On This Week just now, Newt Gingrich compared the U.S. military involvement in Iraq to that in South Korea. He stated that our work in South Korea, starting with the Korean War, was a two-generation effort as that nation evolved from a dictatorship to a prosperous democracy, and that Iraq was an even more serious and difficult situation. His argument was reminiscent of those right-wingers I often hear talking about how many years after WWII our military spent completing the pacification of Europe and Japan.

Spare me. The equations are specious. The American military after both the Korean War and WWII ended were not, by definition, engaging in armed warfare as they are in Iraq. Nor is there in Iraq, as there was in WWII, a clear enemy that can surrender, ending the conflict, or as in the case of the Korean conflict, agree to a cessation of hostilities, so the U.S. troops can be transitioned to simply a peacekeeping presence in the region.

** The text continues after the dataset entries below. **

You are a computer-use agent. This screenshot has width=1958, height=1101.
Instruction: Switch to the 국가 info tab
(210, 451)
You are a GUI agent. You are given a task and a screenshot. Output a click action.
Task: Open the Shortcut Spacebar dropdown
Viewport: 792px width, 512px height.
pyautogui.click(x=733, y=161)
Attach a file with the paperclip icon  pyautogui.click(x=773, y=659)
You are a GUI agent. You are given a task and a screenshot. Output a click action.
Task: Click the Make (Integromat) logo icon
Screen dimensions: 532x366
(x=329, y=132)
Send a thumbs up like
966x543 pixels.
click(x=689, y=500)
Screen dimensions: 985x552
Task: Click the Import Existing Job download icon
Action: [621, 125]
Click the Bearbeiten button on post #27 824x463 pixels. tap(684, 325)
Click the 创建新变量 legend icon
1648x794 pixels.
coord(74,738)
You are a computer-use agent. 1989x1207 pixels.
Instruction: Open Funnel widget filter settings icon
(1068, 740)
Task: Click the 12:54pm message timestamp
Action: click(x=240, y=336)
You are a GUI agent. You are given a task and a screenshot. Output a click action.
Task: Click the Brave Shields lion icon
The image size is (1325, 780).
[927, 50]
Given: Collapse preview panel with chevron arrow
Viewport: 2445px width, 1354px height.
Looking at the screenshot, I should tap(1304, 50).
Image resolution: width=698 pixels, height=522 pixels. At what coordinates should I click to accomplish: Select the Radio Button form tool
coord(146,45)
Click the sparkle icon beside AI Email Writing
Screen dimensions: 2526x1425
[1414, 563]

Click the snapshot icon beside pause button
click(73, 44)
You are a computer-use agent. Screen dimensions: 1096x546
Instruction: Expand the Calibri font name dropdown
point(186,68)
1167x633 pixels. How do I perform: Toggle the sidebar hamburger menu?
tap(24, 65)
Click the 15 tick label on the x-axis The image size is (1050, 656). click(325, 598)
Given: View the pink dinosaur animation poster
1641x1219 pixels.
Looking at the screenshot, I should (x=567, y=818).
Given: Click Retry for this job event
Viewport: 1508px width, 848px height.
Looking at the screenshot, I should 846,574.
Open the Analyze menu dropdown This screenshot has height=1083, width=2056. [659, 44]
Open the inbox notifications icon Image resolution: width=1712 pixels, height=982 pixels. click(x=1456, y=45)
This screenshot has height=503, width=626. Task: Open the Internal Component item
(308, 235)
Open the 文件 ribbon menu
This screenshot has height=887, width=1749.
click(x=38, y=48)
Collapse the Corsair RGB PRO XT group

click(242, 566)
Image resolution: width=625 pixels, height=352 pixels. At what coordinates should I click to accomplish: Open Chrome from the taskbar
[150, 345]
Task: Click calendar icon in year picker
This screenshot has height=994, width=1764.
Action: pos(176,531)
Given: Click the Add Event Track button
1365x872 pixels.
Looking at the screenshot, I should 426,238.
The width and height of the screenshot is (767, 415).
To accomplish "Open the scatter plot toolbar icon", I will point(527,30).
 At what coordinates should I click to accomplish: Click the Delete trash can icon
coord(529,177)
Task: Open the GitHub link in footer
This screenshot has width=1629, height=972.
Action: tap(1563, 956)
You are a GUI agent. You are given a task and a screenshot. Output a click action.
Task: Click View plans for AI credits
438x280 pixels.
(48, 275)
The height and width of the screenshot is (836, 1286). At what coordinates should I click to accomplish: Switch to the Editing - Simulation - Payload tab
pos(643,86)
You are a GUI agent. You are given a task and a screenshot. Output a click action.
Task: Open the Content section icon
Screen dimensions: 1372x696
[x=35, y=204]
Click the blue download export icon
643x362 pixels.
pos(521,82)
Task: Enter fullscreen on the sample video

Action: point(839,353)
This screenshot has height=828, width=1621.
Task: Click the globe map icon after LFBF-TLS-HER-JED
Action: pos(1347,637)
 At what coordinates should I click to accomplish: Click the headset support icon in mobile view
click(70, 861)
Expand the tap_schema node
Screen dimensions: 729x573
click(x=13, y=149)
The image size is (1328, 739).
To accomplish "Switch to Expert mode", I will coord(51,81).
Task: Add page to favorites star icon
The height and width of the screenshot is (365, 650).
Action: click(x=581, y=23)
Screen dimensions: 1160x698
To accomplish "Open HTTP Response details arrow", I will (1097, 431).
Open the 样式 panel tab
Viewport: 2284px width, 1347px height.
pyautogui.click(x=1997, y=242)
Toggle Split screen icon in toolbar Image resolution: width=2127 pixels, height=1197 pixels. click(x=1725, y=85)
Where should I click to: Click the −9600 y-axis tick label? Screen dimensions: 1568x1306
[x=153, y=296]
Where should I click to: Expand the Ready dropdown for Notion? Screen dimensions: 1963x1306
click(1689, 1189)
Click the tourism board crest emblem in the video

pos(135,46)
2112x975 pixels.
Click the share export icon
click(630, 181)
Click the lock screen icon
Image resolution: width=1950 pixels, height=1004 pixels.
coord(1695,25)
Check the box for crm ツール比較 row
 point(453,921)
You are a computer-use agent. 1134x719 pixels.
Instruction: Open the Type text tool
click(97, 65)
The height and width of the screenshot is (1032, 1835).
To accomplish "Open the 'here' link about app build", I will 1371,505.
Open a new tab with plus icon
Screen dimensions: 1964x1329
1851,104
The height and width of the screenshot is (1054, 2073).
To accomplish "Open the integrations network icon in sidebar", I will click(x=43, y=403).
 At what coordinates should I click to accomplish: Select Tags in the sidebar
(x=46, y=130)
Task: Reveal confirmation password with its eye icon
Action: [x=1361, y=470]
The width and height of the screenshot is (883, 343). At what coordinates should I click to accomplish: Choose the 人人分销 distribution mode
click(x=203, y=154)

The bogus "when [Iraqis, South Koreans, Italians, etc.] stand up, we will stand down" strategy has no logical application in Iraq. Iraqis are Sunni, Shiite, Al Qaeda, loyal to this and that sectarian leader. At present there is no recognized Iraqi identity and no central government with any significant power to enforce its will. And there is little prospect that either will emerge in the foreseeable future. The more likely scenario, if you accept the position of the chickenhawks and the 101st fighting keyboarders, is two generations of American men and women fighting and dying in a futile effort to "crush" the insurgents/terrorists in Iraq while creating exponentially more of them throughout the region and the world.